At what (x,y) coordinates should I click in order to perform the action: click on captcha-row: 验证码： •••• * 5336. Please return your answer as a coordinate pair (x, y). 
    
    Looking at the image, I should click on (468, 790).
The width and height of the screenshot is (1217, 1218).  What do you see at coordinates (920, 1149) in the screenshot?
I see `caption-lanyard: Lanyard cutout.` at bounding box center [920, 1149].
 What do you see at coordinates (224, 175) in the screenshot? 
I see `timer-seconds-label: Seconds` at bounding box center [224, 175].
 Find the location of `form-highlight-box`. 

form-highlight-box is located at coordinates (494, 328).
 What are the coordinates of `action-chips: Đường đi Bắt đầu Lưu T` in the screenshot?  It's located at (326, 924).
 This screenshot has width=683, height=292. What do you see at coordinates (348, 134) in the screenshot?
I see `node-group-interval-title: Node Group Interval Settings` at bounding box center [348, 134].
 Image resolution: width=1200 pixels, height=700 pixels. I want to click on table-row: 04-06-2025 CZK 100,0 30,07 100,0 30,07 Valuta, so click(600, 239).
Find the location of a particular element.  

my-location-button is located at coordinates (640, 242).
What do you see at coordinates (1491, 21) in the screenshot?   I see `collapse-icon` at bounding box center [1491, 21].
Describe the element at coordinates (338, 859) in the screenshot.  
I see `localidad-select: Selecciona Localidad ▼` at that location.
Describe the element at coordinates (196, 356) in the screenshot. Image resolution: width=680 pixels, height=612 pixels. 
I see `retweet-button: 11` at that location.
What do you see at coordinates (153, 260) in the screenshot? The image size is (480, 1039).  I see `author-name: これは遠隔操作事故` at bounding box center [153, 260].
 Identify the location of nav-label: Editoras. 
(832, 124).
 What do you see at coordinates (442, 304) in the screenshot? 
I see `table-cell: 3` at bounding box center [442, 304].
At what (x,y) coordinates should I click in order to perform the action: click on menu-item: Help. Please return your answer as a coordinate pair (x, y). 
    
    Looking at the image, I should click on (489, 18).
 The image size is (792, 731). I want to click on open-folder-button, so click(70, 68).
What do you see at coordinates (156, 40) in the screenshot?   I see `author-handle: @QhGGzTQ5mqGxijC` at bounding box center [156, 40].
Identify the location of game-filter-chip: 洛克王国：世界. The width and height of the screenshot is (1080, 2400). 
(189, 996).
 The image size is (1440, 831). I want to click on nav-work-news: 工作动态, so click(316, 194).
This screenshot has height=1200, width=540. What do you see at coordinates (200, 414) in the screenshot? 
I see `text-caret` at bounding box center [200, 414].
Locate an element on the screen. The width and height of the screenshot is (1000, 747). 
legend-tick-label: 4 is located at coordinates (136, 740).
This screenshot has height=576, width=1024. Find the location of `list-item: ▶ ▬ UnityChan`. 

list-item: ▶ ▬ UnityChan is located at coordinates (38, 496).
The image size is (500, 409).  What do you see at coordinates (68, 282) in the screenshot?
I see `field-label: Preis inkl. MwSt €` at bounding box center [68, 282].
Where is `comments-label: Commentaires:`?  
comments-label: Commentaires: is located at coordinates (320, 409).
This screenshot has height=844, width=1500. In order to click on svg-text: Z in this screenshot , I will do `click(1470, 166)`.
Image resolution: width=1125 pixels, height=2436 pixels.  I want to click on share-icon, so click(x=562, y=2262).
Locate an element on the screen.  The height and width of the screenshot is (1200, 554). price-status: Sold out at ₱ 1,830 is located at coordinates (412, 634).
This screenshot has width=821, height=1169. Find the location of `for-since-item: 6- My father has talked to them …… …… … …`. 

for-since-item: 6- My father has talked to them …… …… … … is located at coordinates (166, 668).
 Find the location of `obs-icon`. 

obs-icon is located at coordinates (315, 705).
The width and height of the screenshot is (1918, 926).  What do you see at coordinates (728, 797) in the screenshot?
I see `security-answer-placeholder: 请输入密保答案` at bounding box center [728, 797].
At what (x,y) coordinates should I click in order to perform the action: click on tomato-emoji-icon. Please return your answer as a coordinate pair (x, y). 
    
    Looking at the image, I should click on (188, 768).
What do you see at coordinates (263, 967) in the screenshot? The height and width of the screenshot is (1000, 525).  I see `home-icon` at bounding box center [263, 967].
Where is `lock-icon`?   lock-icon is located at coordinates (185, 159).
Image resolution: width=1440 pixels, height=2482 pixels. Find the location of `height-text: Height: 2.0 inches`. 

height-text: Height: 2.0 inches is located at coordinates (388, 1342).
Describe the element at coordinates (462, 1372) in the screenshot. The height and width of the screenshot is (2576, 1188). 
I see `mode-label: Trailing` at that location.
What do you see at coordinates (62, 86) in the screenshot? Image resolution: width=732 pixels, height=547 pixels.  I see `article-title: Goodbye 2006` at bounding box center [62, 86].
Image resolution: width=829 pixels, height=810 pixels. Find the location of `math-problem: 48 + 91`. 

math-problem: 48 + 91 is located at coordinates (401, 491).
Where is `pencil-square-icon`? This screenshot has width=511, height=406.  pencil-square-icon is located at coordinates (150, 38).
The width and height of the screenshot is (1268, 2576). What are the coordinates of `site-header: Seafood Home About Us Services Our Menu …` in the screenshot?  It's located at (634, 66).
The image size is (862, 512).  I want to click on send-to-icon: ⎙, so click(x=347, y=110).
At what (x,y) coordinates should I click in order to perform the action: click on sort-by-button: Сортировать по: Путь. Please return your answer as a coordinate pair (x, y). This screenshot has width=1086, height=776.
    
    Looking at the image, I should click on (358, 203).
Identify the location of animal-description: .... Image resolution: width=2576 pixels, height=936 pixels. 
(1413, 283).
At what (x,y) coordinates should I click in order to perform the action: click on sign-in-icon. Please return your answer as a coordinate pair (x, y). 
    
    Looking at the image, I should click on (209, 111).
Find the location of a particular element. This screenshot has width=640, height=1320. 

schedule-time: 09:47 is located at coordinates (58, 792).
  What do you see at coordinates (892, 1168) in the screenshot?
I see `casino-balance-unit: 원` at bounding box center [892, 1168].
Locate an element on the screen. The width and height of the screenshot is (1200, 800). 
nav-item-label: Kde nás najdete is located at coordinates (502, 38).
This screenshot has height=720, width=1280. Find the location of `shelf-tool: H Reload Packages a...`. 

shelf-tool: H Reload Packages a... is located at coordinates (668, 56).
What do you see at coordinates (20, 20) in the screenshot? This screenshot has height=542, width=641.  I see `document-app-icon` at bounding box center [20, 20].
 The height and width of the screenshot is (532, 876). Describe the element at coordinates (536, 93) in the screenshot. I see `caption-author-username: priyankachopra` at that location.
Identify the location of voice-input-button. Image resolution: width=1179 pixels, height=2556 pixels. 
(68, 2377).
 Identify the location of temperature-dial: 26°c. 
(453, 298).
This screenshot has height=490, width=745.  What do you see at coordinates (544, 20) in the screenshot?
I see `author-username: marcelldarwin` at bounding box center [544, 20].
-- -- --
■ **Problem description**
Reproduce the data above verbatim, starting at the line that contains "Identify the location of game-filter-chip: 洛克王国：世界." and ending at the line that contains "list-item: ▶ ▬ UnityChan is", with both of those lines included.

■ **Answer**
Identify the location of game-filter-chip: 洛克王国：世界. The width and height of the screenshot is (1080, 2400). 
(189, 996).
 The image size is (1440, 831). I want to click on nav-work-news: 工作动态, so click(316, 194).
This screenshot has height=1200, width=540. What do you see at coordinates (200, 414) in the screenshot? 
I see `text-caret` at bounding box center [200, 414].
Locate an element on the screen. The width and height of the screenshot is (1000, 747). 
legend-tick-label: 4 is located at coordinates (136, 740).
This screenshot has height=576, width=1024. Find the location of `list-item: ▶ ▬ UnityChan`. 

list-item: ▶ ▬ UnityChan is located at coordinates (38, 496).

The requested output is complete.